Our Cosford site will be closed to the public on Wednesday 29 September for a schools event.

Frank Redfern – Tour Guide and Fun ‘n’ Flight Explainer

What I do
I first started here when Prince Bernhard of the Netherlands visited the site… that will put a date on me! The Fairey Jet Rotodyne was my project at the time and it is displayed in another museum in the West Country now. I spent a lot of time on that one. Nowadays I help out on Fun ‘n’ Flight. We open up the Jet Provost for the youngsters to look inside on the weekend. I also take tours around the site. I have done those for a long time now.

What I love
I like to try and answer the questions from the children about flight. How things work and so on. They love having the Jet Provost opened up and they get really interested in it.

You also get to talk to some interesting people, and you never know who you are taking round. You always learn things you did not know when you talk to people.

I remember a few years ago a Japanese group came round and there was one ordinary looking old chap who was accompanied by his family. His family explained that he had flown the Mitsubishi Dinah in combat. We have the only surviving one in the world at Cosford and he really wanted to get close to it and have some pictures taken. It was an amazing time. The family sent copies of the pictures back to me from Japan. He was the most ordinary chap you could meet.

An American visitor was very keen to sit in the TSR2 cockpit a few years ago. He said he was a civilian pilot but he had flown a lot of jets and was very keen to see inside the TSR2.

He was very easy getting in and out of the aircraft, like someone who had done plenty of it before.
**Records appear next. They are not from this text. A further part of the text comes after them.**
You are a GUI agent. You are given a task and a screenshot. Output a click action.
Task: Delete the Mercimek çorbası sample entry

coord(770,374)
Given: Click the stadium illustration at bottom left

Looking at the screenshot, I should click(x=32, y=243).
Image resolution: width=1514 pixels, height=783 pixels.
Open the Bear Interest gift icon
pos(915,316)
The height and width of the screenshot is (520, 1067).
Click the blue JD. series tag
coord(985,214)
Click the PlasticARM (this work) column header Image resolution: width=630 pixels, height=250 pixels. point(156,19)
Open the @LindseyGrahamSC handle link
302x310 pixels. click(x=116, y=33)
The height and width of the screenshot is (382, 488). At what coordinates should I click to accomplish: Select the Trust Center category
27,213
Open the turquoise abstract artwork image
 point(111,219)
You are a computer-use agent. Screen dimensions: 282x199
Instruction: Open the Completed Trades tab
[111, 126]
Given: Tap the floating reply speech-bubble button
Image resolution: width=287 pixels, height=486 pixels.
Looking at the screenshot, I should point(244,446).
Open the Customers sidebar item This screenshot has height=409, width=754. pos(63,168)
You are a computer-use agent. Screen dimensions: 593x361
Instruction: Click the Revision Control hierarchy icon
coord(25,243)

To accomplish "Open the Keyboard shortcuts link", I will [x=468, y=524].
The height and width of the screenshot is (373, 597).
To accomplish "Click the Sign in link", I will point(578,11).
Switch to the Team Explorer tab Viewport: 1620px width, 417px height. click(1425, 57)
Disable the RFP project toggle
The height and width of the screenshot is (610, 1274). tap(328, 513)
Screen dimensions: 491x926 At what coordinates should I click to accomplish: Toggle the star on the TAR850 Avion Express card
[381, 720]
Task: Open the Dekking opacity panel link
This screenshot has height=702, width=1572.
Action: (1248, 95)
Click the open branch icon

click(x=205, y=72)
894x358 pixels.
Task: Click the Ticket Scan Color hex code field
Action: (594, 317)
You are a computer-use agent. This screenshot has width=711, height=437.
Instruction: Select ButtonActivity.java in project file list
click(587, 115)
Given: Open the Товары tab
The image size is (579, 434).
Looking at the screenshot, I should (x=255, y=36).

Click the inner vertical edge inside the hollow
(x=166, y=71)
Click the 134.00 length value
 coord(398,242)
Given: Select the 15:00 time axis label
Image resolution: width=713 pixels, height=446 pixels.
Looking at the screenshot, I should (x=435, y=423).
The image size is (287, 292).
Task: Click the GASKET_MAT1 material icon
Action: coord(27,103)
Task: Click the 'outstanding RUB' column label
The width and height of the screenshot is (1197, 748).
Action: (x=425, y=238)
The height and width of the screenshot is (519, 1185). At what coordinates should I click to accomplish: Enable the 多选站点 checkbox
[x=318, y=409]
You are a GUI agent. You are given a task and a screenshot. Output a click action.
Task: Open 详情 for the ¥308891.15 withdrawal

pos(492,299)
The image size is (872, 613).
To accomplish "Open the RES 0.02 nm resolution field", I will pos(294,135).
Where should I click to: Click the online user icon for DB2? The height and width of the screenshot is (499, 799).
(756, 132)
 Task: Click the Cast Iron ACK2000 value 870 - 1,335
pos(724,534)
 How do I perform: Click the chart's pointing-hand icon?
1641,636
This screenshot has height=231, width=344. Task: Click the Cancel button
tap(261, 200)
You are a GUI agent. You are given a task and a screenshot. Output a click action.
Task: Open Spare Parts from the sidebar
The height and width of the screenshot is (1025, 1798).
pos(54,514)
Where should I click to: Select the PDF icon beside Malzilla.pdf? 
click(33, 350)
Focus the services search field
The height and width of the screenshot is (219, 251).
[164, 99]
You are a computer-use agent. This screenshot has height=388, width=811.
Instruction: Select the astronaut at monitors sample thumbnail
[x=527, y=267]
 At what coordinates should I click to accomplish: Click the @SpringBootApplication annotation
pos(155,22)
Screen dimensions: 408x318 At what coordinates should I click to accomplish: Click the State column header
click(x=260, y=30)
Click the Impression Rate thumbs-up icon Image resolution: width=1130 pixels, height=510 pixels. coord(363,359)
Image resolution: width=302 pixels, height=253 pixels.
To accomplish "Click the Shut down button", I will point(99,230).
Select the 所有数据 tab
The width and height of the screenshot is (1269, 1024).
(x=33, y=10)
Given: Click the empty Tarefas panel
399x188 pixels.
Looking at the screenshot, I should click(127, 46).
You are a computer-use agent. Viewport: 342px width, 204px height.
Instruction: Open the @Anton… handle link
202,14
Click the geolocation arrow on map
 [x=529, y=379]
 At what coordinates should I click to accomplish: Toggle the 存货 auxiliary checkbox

He was very complimentary about the plane. I asked him what he normally flew. It turned out he was Tom Morganfeld who was Chief Test Pilot for Lockheed Martin!

What I get
I served in the RAF from 1950 to 1953. I joined at the age of 18. I trained to service ground radar equipment and was posted to RAF Neattishead. It’s the site of the RAF Radar Museum now. I narrowly missed getting sent to Korea.

The Type 7 radar aerial at Neattishead was one of my tasks. I had to service it, so it rotated at 6 revolutions per minute. The things I worked on are still there now in the Museum. After leaving the RAF I worked as a carpenter and joiner, but I never lost my interest in aircraft and flying. Volunteering at the Museum keeps that interest alive for me.